- Activity: Lines from the one containing "The image size is (291, 231)." to the end of the records, both ends included and exactly as written, are the whole answer, and no pictures go in it.
◇ ◇ ◇ ◇ ◇
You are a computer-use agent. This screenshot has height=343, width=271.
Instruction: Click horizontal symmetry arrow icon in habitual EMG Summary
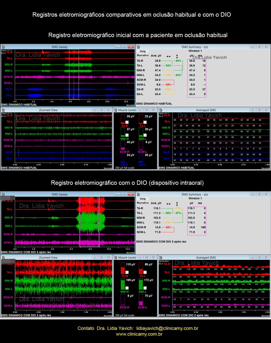tap(168, 56)
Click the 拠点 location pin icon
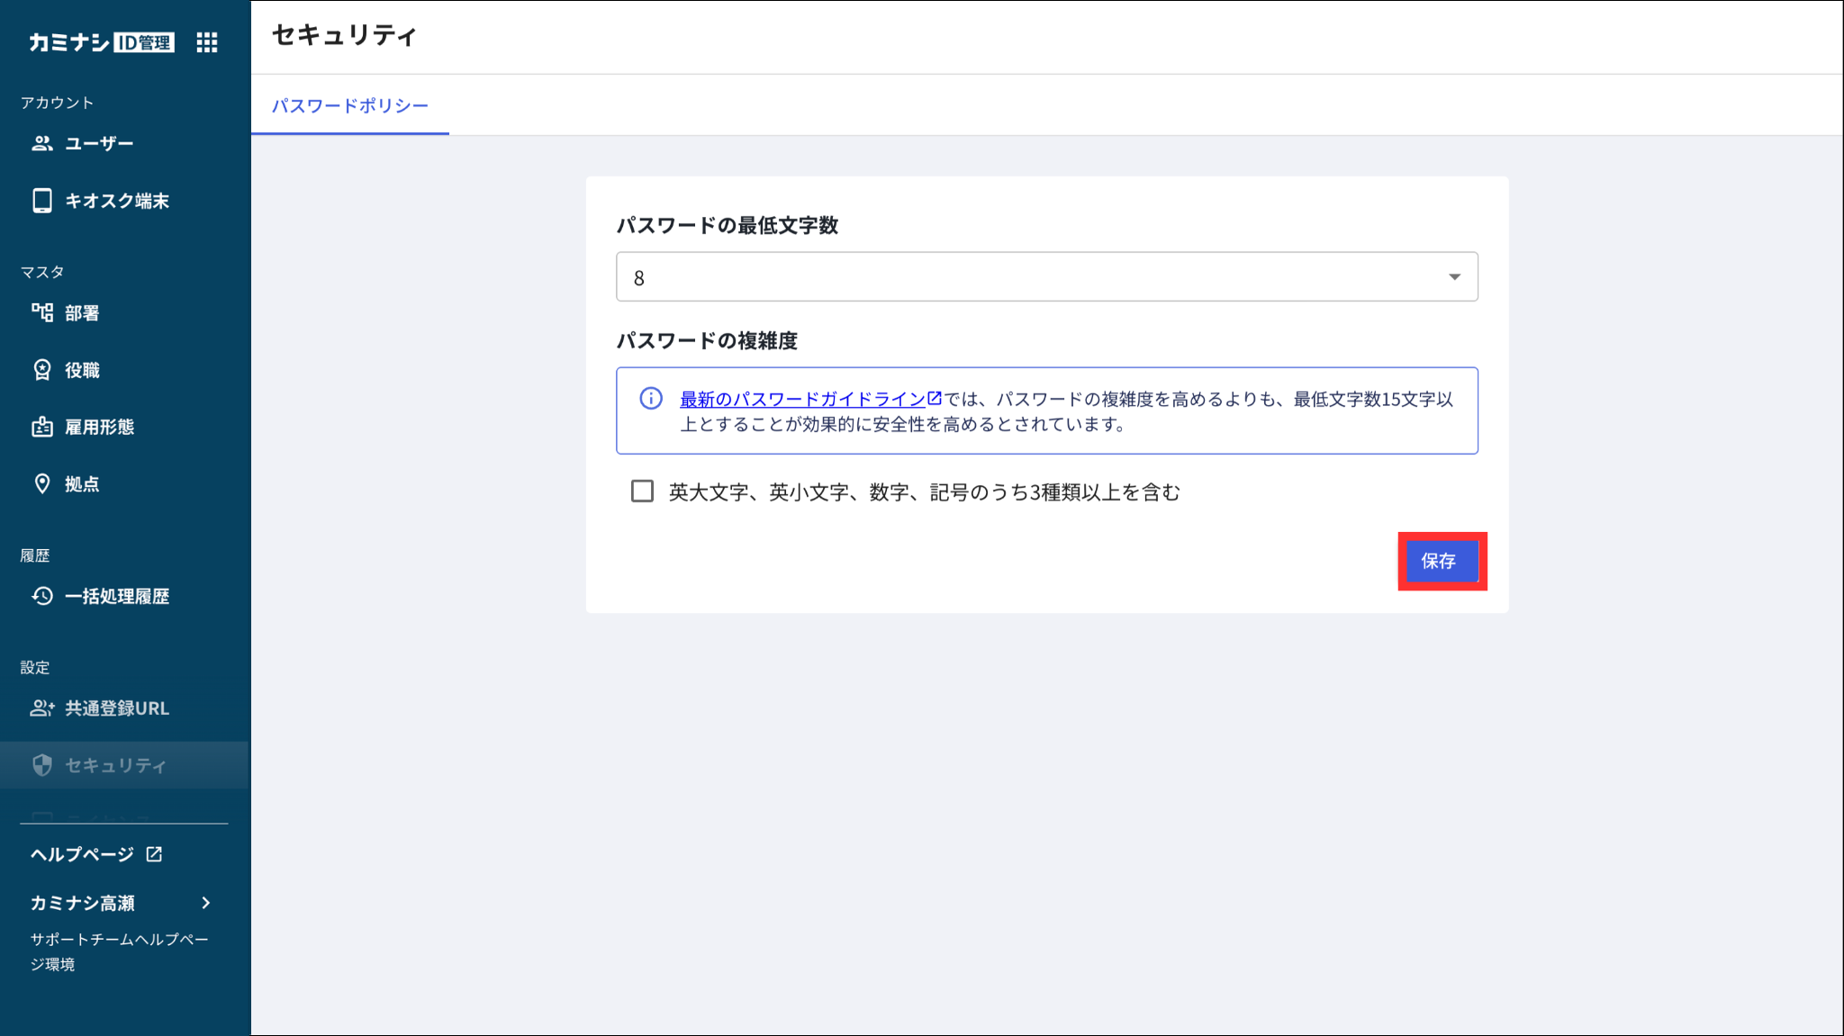The height and width of the screenshot is (1036, 1844). (x=42, y=484)
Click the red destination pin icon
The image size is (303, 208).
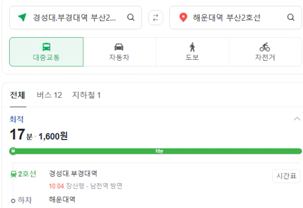point(183,18)
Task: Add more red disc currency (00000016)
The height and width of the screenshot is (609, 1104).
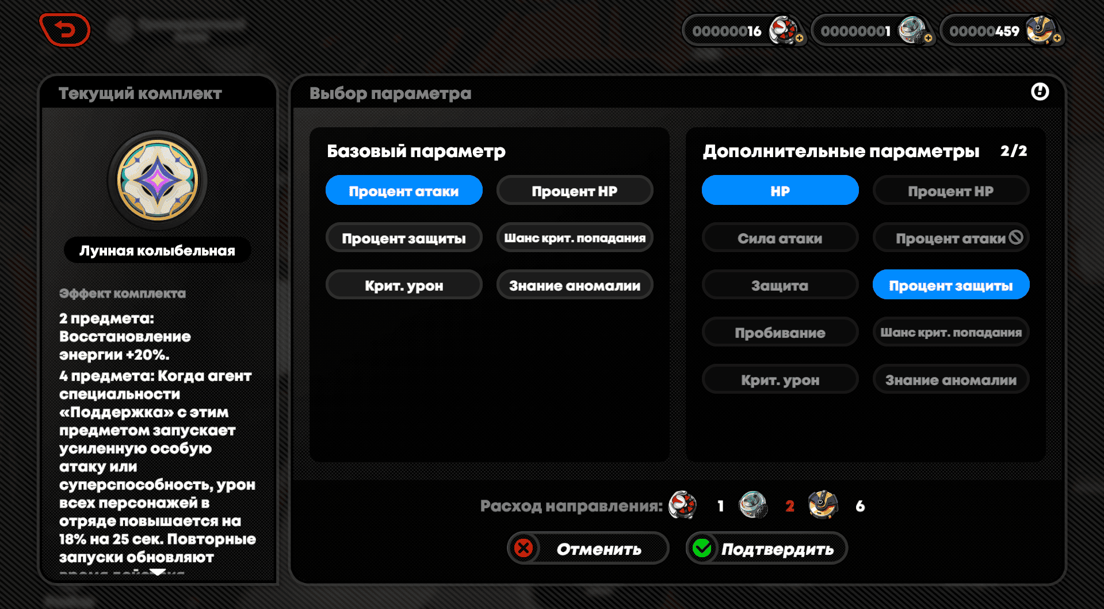Action: pos(800,38)
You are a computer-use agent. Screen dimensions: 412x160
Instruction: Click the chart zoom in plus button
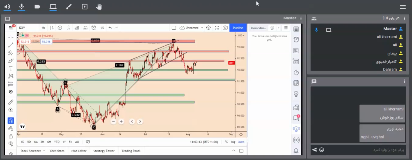[121, 122]
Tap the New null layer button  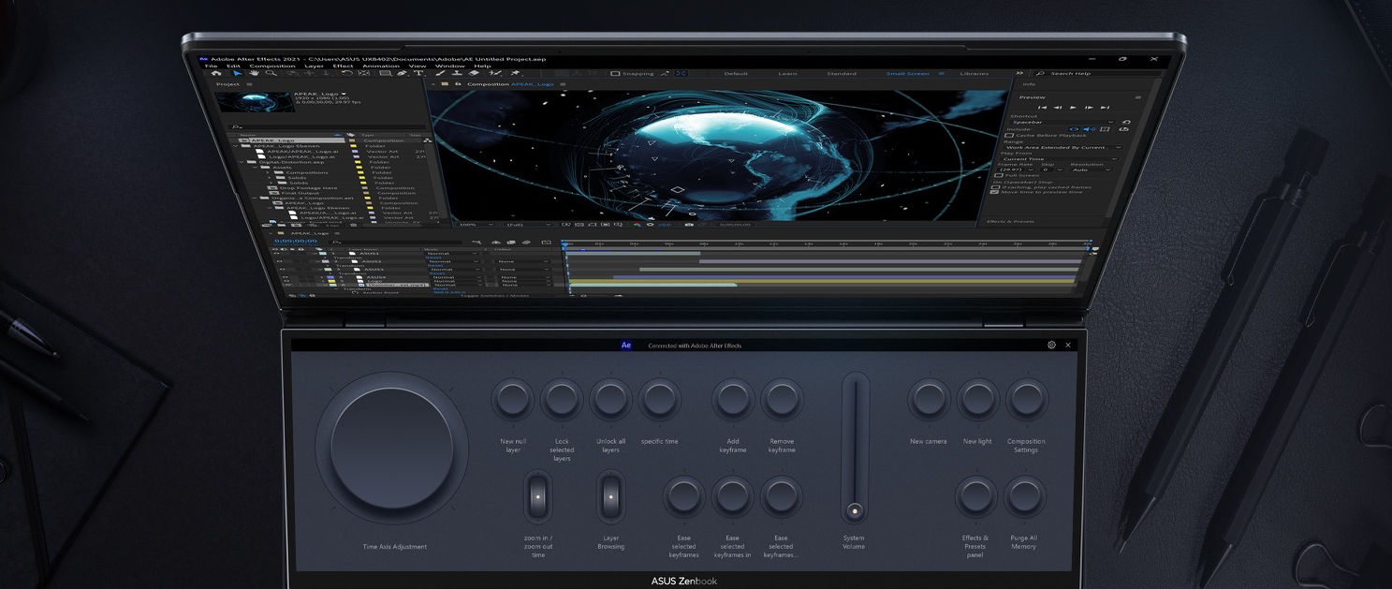click(513, 400)

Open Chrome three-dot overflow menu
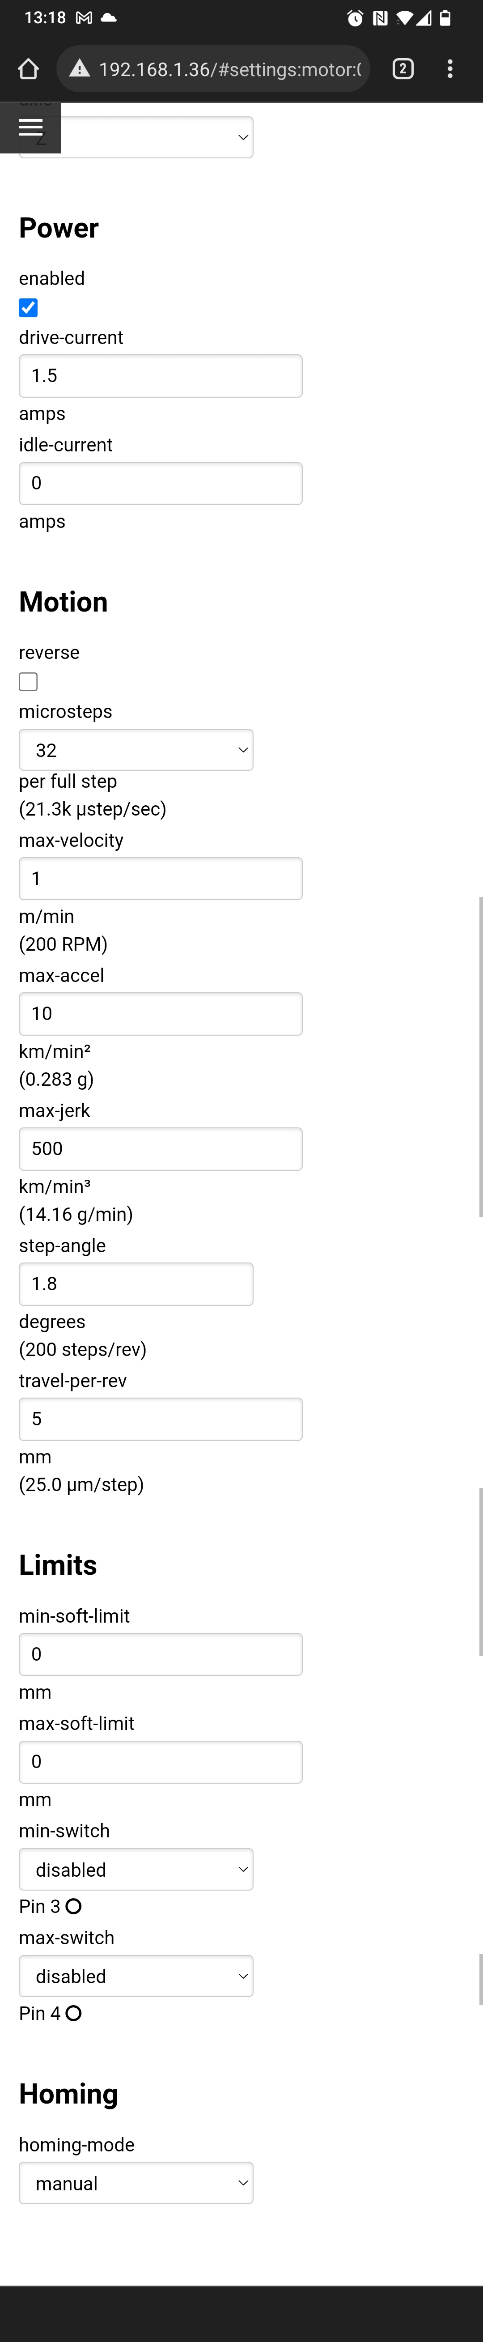click(449, 69)
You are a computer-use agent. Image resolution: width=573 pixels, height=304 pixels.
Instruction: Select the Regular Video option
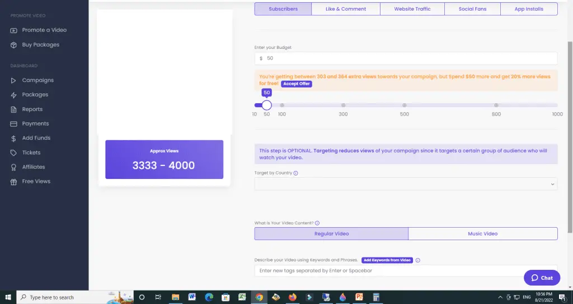[331, 233]
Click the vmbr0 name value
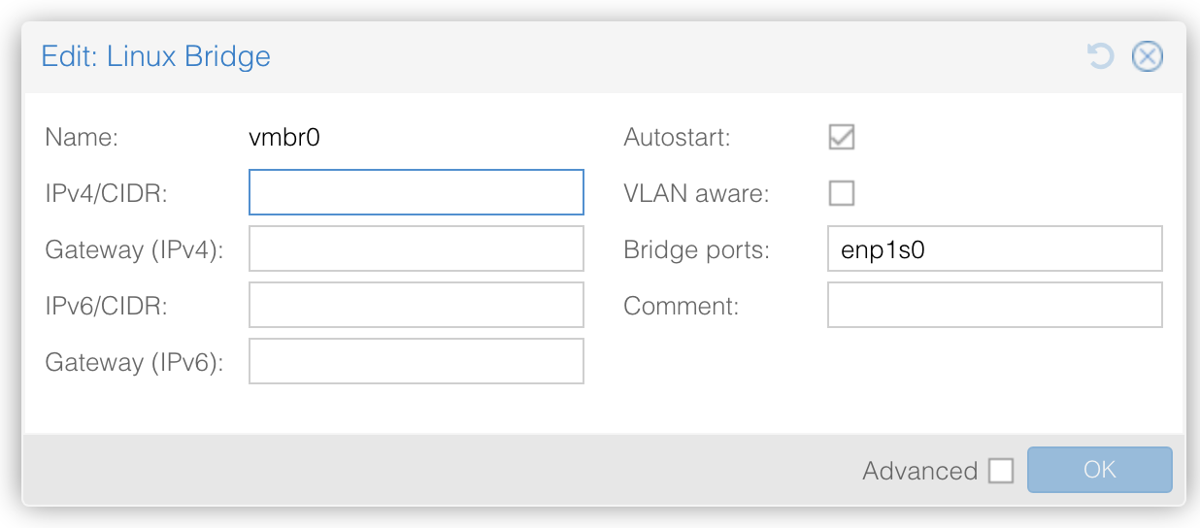This screenshot has height=528, width=1200. pos(284,138)
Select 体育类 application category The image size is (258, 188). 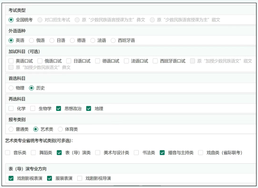tap(60, 129)
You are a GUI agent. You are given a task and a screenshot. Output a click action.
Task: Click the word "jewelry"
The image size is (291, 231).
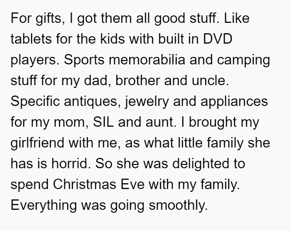[147, 102]
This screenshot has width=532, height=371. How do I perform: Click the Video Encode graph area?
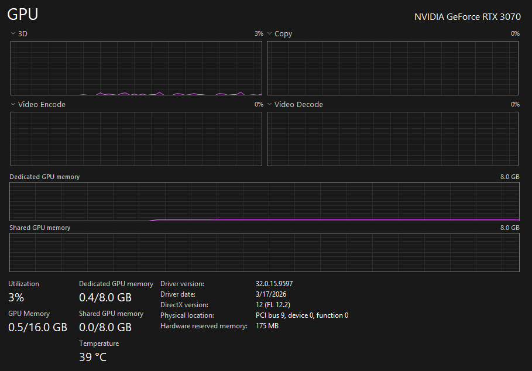136,139
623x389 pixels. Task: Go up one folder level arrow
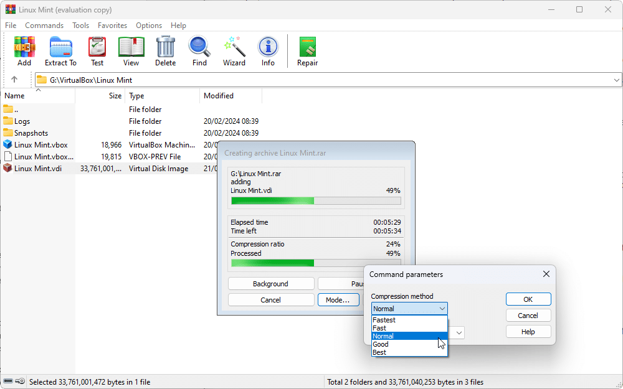pyautogui.click(x=14, y=80)
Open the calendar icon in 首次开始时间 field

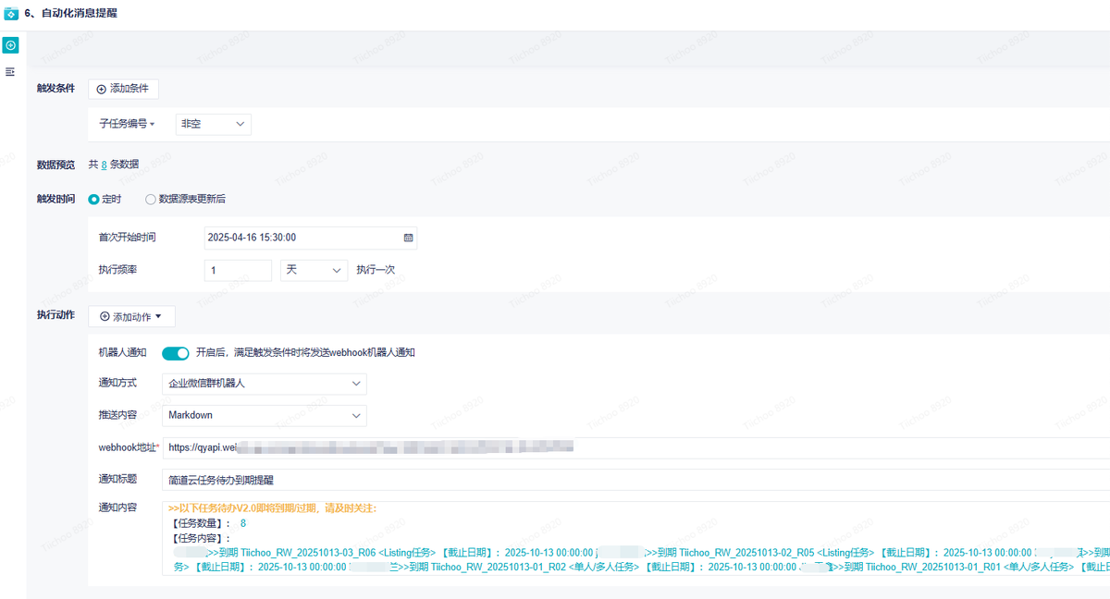click(408, 238)
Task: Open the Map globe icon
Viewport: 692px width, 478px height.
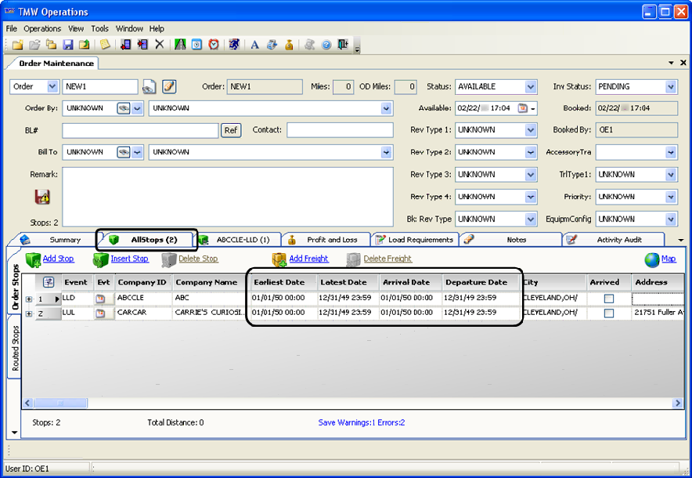Action: (652, 259)
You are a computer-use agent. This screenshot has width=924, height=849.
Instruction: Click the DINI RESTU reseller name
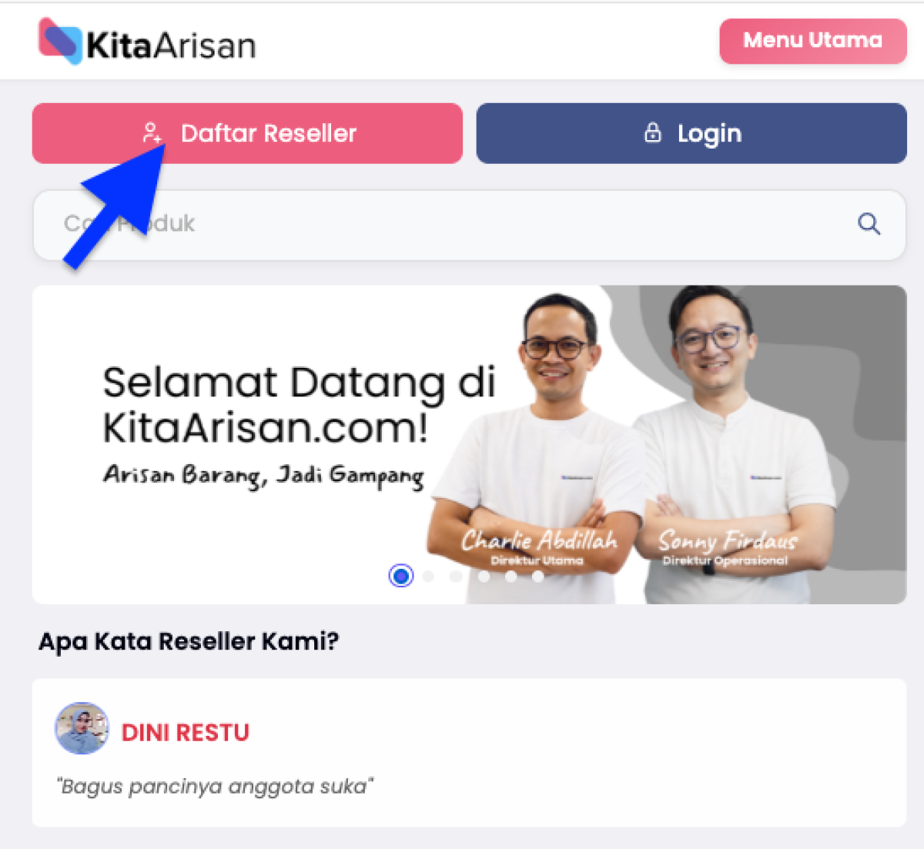tap(186, 733)
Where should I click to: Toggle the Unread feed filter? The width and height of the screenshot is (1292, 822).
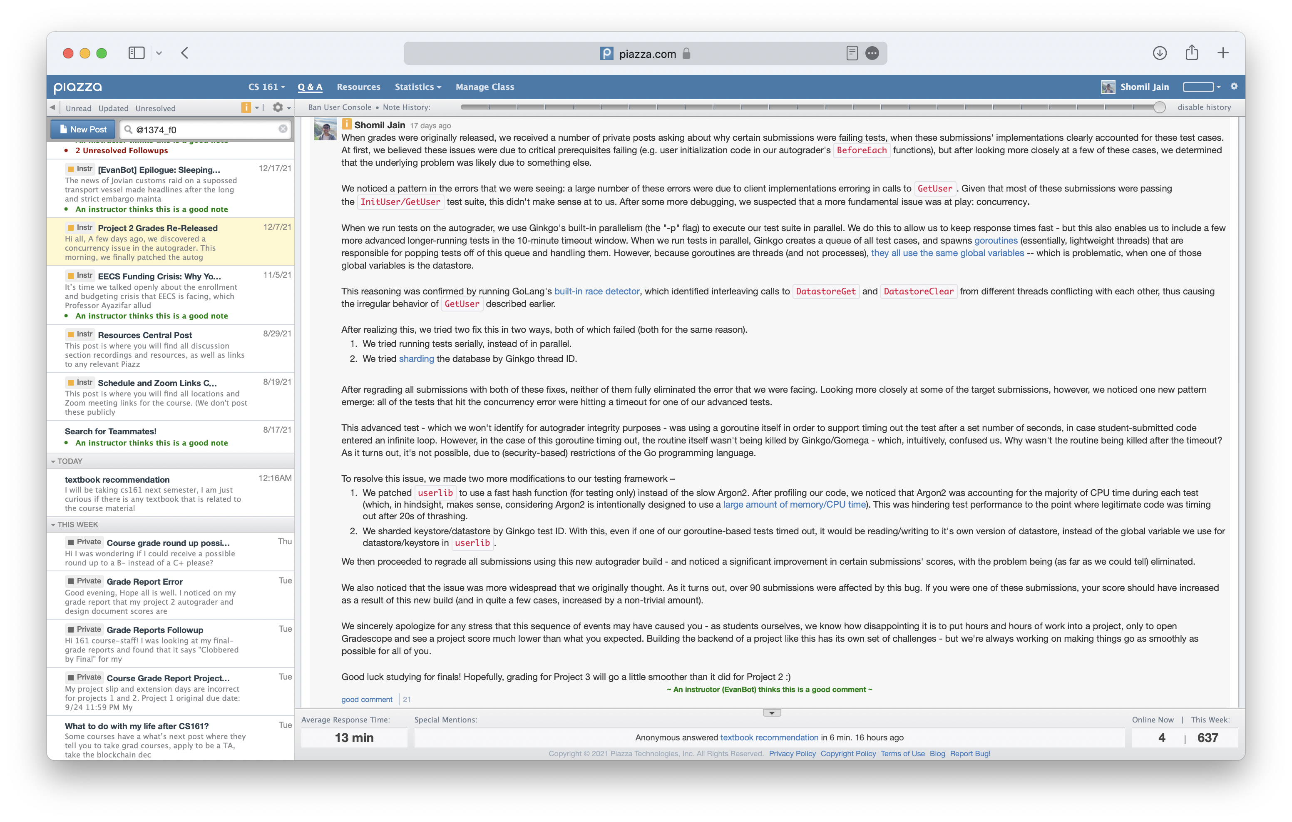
◇ ◇ ◇ ◇ ◇
- Exercise response:
The image size is (291, 231).
[147, 102]
This screenshot has width=532, height=371. How do I perform: Click the Video Encode graph area?
136,139
623x389 pixels. Task: Go up one folder level arrow
pyautogui.click(x=14, y=80)
Open the calendar icon in 首次开始时间 field

click(408, 238)
Task: Open the Map globe icon
Viewport: 692px width, 478px height.
Action: (652, 259)
You are a computer-use agent. This screenshot has width=924, height=849.
Instruction: Click the DINI RESTU reseller name
tap(186, 733)
Where should I click to: Toggle the Unread feed filter? The width and height of the screenshot is (1292, 822).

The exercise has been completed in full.